The NSW government plans to create a second CBD in western Sydney’s Parramatta in order to deal with the city’s burgeoning growth over coming decades.
The state government has confirmed its intentions to transform Parramatta into Sydney’s second CBD with the release for a long-term metropolitan planning strategy for the future of Australia’s most populous city.
The newly released Plan for Growing Sydney envisages the development of the western part of Sydney into a thriving, secondary metropolitan hub over the next two decades.
The plan sets ambitious targets for growth of the city overall, with the addition of 664,000 new residences and 689,000 new jobs by 2031, and a projected increase in total population to 5.9 million.
Parramatta will be established as a second CBD for Sydney, while the plan will also create a total of 28 “strategic centres,” which in the west of the city will include Blacktown, Bankstown, Castle Hill, Burwood, Marsden Park and Norwest.
Each of the strategic centres will reconsidered priority areas for jobs, services, housing and retail, and be capable of providing employment to at least 10,000 workers.
The NSW government also envisages the creation of what it refers to as “regional city centres” which will include Penrith, Liverpool and Campbelltown-Macarthur.
Specific details on the western Sydney development strategy nonetheless remain scarce, with the state government planning to release more in-depth information on which areas will be targeted following the next election.
According to Chris Johnson, Urban Taskforce chief executive, the reason for paring down of detail in the current document is to reduce focus on local communities in the lead up to elections.
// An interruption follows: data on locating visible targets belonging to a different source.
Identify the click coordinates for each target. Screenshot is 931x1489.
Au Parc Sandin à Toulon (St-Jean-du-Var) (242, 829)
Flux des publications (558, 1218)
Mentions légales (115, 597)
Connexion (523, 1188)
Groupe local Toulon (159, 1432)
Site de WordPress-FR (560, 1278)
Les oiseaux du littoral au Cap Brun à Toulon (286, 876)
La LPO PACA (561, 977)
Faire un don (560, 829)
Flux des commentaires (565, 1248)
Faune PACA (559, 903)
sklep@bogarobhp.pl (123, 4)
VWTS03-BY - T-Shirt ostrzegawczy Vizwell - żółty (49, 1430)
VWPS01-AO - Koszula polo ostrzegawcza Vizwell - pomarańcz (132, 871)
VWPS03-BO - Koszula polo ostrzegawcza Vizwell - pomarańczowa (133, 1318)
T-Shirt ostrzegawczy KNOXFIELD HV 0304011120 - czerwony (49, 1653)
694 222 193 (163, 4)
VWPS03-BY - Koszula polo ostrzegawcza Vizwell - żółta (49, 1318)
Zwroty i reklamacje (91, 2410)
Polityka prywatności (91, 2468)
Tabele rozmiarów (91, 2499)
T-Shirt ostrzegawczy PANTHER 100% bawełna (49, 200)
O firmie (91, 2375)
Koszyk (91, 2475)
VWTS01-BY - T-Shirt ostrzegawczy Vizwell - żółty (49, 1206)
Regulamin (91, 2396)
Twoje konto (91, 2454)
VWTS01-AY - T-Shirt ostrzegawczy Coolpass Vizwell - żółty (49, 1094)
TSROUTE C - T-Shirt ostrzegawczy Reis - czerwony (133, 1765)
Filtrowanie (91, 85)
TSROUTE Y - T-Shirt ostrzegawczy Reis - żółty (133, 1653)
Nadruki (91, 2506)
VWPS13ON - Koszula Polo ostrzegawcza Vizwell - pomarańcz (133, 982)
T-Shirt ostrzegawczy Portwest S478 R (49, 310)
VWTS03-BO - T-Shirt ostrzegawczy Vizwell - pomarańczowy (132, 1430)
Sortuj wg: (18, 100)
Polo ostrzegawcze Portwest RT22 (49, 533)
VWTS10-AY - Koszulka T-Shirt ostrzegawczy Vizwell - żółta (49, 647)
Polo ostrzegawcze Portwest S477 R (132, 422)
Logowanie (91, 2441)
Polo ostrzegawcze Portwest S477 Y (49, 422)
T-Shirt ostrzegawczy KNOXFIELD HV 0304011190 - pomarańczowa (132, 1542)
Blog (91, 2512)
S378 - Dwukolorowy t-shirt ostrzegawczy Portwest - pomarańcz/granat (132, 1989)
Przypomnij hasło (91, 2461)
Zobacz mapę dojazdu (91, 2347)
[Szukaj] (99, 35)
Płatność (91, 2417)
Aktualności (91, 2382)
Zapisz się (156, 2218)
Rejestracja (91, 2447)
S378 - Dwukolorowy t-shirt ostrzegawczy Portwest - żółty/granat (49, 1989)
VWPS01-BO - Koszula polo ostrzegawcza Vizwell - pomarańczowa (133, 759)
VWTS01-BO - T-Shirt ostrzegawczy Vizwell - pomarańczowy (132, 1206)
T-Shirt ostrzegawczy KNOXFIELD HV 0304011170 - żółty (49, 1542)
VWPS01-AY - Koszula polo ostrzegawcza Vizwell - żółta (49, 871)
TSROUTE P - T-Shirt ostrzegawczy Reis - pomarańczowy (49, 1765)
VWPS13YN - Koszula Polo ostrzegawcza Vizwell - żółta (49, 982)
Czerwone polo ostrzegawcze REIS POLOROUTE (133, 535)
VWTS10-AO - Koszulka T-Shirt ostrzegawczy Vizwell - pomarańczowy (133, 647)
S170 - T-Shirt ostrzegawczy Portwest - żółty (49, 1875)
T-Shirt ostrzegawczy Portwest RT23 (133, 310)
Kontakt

Six draft sub-regional plans will instead be issued the middle of next year.
The Greater Sydney Commission, a new government body whose establishment was announced in the middle of the year, will be responsible for implementation of the development strategy across a total of 41 local government areas.
According to Planning Minister Pru Goward the commission will receive $6.5 million in funding for its establishment over the next six months. The commission will initially act as a ministerial advisory body, before being converted into a legislated body next year.
Goward also took pains to reassure councils that the purpose of the commission would not be to supersede local government, but that it would instead be “absolutely focused” on cooperation.